Biocultural Collections on the Move

  • Date25 July 2018

Posted on 25/07/2018 by Felix Driver

The idea of circulation which underpins the Mobile Museum project provided the key theme for a well-attended session entitled ‘Biocultural collections in circulation: Kew and beyond’, at the 17th International Conference of Historical Geographers in Warsaw, 15-20 July 2018.

ICHG Warsaw

The session brought together three Kew-related projects, all concerned with Kew collections and their circulation. The first paper was by Keith Alcorn (PhD student at Royal Holloway), talking on the circulation of living plant specimens from Kew in the first half of the nineteenth century, taking in both the Banksian era and the state-funded botanical complex which Kew became after 1840. Next came Felix Driver and Caroline Cornish, presenting work in progress from the Mobile Museum project and focussing on three different ways that Kew’s economic botany objects became mobile (through Kew’s role in large-scale redistribution of objects, through exchange between museums, and through the dispersal of mini-museums to schools). And finally, Luciana Martins (Birkbeck), focussing on the Spruce collections at Kew, their mobility as objects collected in the course of his travels in Amazonia and also their mobility within contemporary projects of heritage practice and Indigenous community engagement.

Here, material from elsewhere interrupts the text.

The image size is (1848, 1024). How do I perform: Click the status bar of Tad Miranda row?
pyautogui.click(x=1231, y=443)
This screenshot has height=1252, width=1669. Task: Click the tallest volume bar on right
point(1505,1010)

While looking at different types of collections – live plants, herbarium specimens and a wide variety of economic and cultural artefacts – the papers shared a common focus on questions about the mobility of objects and collections, and the knowledges with which they are associated. The discussion that followed, stimulated by an engaging response by Michael Bravo (Cambridge), focussed on the different kinds of relationships involved in circulation (patronage, commerce, gift, sharing) and their implications for studies of the anthropology of exchange. The question of the ‘duplicate’ – a crucial factor in the history of both botanical and ethnographic collections in the nineteenth century – was also to the fore.

The choice of Warsaw as the location for a discussion of the mobility of Kew’s collections principally reflected the University’s decision to host the 17th International Conference of Historical Geographers. It was a wonderful and well-organised conference, and a timely reminder in the age of Brexit that British researchers have so much to learn from our colleagues in other parts of the world. It also gave a chance to savour some Polish cuisine – I for one will long remember Warsaw’s mushrooms! And, on my return, I was delighted to discover that the Economic Botany collection boasts, amongst other Polish items, a consignment of dried fungi from Warsaw intercepted by a Medical Officer at Dover in 1922 who described it as ‘suspicious’. Suspicion happily gave way curiosity, and the sample was duly despatched to the Kew Museum of Economic Botany where it has rested for nearly a century.

The 18th International Conference of Historical Geographers will be held in Rio de Janeiro in 2021.